Provided data:
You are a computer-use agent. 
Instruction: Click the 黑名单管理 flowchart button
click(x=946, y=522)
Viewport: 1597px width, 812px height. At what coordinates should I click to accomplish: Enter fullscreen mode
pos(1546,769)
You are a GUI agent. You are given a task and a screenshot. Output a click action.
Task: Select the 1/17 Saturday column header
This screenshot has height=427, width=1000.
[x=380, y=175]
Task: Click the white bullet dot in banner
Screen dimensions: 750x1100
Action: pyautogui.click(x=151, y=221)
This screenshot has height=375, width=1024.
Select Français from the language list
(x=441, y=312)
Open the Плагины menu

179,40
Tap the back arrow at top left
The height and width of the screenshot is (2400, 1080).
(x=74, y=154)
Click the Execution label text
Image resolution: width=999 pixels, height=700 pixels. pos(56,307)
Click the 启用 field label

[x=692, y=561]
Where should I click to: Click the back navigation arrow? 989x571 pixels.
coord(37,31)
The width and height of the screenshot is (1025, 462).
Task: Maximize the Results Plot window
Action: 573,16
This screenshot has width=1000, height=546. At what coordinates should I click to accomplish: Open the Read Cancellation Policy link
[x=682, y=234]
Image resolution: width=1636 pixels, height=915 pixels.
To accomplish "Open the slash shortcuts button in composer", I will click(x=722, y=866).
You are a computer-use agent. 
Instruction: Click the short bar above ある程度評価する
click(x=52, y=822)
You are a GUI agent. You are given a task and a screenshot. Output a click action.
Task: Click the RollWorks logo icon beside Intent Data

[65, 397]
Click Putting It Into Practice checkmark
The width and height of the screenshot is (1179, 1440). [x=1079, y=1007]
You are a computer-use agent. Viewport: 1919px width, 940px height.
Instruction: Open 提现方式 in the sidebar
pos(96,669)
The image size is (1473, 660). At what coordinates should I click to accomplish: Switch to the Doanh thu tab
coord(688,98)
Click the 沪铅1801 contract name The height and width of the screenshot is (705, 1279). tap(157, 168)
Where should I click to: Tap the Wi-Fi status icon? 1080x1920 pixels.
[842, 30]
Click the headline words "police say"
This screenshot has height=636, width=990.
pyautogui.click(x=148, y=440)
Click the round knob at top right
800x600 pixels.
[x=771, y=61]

Prompt:
Repeat only the stretch of lines that opens with the line containing "Click the 沪铅1801" and closes with the final line of the entries, both included, exactly as written.

Written solution:
Click the 沪铅1801 contract name The height and width of the screenshot is (705, 1279). tap(157, 168)
Where should I click to: Tap the Wi-Fi status icon? 1080x1920 pixels.
[842, 30]
Click the headline words "police say"
This screenshot has height=636, width=990.
pyautogui.click(x=148, y=440)
Click the round knob at top right
800x600 pixels.
[x=771, y=61]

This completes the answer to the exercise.